LOS ANGELES — Ex-Los Angeles Dodgers CEO Jamie McCourt on Thursday asked a judge to order the sale of the team, saying her ex-husband has badly mismanaged the franchise since he fired her nearly two years ago and brought one of baseball’s most storied franchises to the “brink of financial ruin.”
The request comes less than a month after Major League Baseball Commissioner Bud Selig appointed former Texas Rangers President Tom Schieffer to oversee the Dodgers after questions arose about the team’s finances.
A resolution in the Dodgers drama that began in late 2009, when Jamie McCourt filed for divorce, may be closer than once believed because of several factors:
• The resumption of settlement talks between both sides.
• Findings from the ongoing investigation by MLB.
• The inability of Frank McCourt to make the May 31 major league player payroll, according to baseball officials.
• And a June 22 hearing in front of Superior Court Judge Scott Gordon where he will hear arguments about why he should order the sale of the Dodgers.
Gordon presided over the former couple’s divorce trial that centred on the validity of a postnuptial marital agreement which gave Frank McCourt sole ownership of the Dodgers. Gordon deemed the 10-page document invalid and cleared the way for Jamie McCourt to seek half the team under California’s community property law.
Neither Jamie nor Frank McCourt attended a brief court hearing Thursday, but both sides stipulated to have Gordon oversee a possible settlement.
Outside of court, Jamie McCourt’s attorneys said their client could no longer wait to see what may occur with the Dodgers.
“As I’ve said all along, my goal is to resolve this situation for my family in a way that also advances the best interests of the Dodgers fans, players and franchise,” she said in a statement. “This motion will hopefully provide some momentum in the right direction.”
MLB spokesman Pat Courtney declined to comment about Jamie McCourt’s request.
Sorrell Trope, an attorney for Frank McCourt, said his client has no intention of selling the team.
Frank McCourt has said in various media interviews that MLB should approve a 17-year television deal with Fox which could be worth more than US$3 billion. He took out a $30 million loan from Fox earlier this year.
His attorneys said in a court filing that Jamie McCourt has hampered his ability to get a TV deal done because she has publicly said she owns half of the Dodgers and would veto any potential transaction.
“This had the devastating effect of causing Major League Baseball to question who controls the Dodgers and contributed to its decision to try to seize control of the team,” lawyer Ryan Kirkpatrick wrote in asking Gordon to rule that Jamie McCourt has no control over what happens with the TV deal.
In her court filing, Jamie McCourt implies her ex-husband has put the team in financial shambles since she was forced out of her executive position.
“Over the past year-and-a-half, Frank has mismanaged the Dodger assets, and in the last few months, his management of the assets has become so unprofessional and commercially unreasonable that it is threatening the very ownership and value of these assets as part of the community estate,” attorney Dennis Wasser wrote.
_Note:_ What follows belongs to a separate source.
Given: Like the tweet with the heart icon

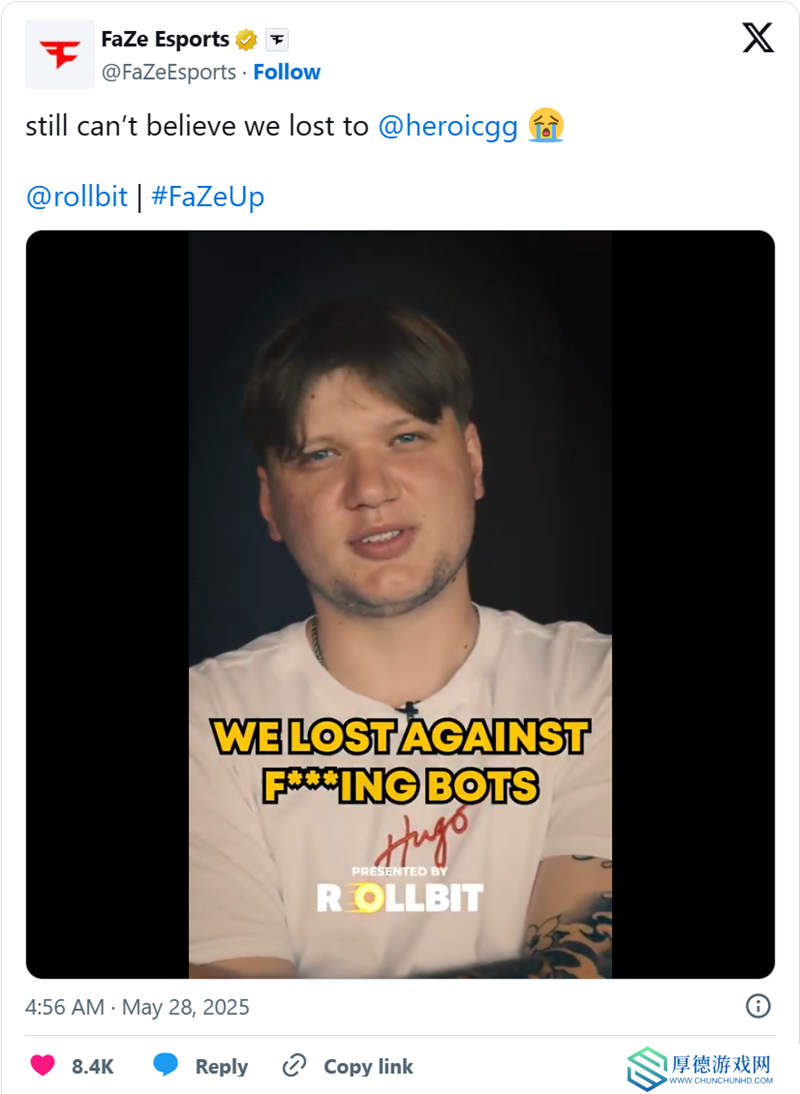Looking at the screenshot, I should 43,1065.
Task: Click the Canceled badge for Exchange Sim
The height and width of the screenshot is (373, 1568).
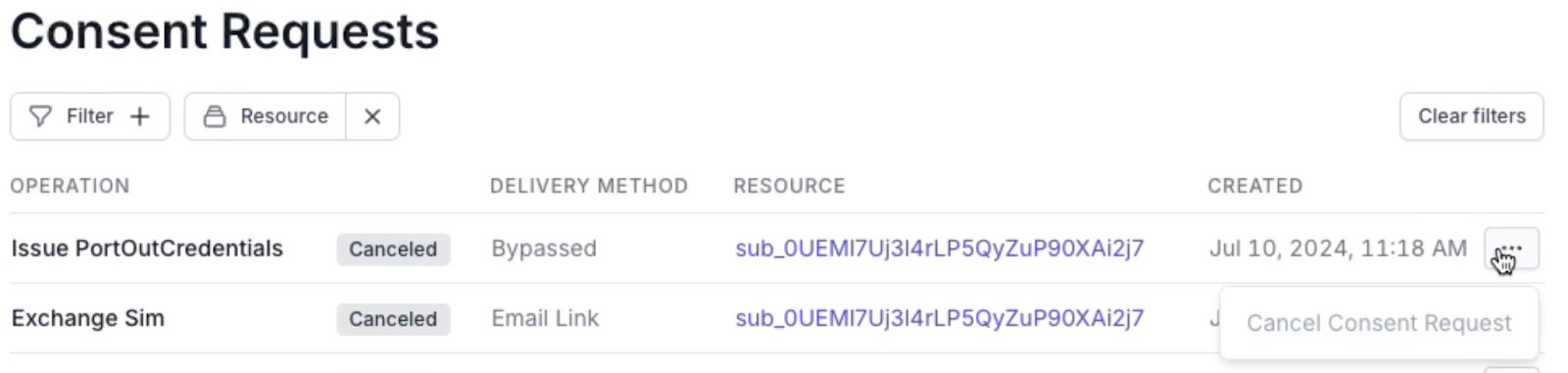Action: pyautogui.click(x=393, y=319)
Jamie McCourt is pushing for a private sale — rather than one facilitated by MLB if it invokes its power to sell the team — because she believes it will result in the highest possible sales price. Frank McCourt’s attorneys have said the team and its properties are worth between $800 million and $900 million, while his ex-wife’s lawyers believe the potential could be more than $2 billion.
The highest sale price for a baseball team was $845 million for the Chicago Cubs and related properties, including Wrigley Field, two years ago. Earlier this week a group led by businessman Jim Crane agreed to buy the Houston Astros for $680 million.
The former couple’s lavish lifestyle was exposed in court documents where it was revealed that they took out more than $100 million in loans from Dodgers-related businesses. Their spending habits were likened to using the money from the team as if it was their personal ATM or credit card.
When pressed about his client’s contribution to the Dodgers’ financial woes, Wasser sidestepped the question and said the focus should be restoring the Dodgers name.
“What I think you have to do is not cast aspersions on anybody,” Wasser said. “You have to deal with the situation we have now, and the situation we have now is a situation and a need for action. We’ve put a very short fuse on it to get it resolved.”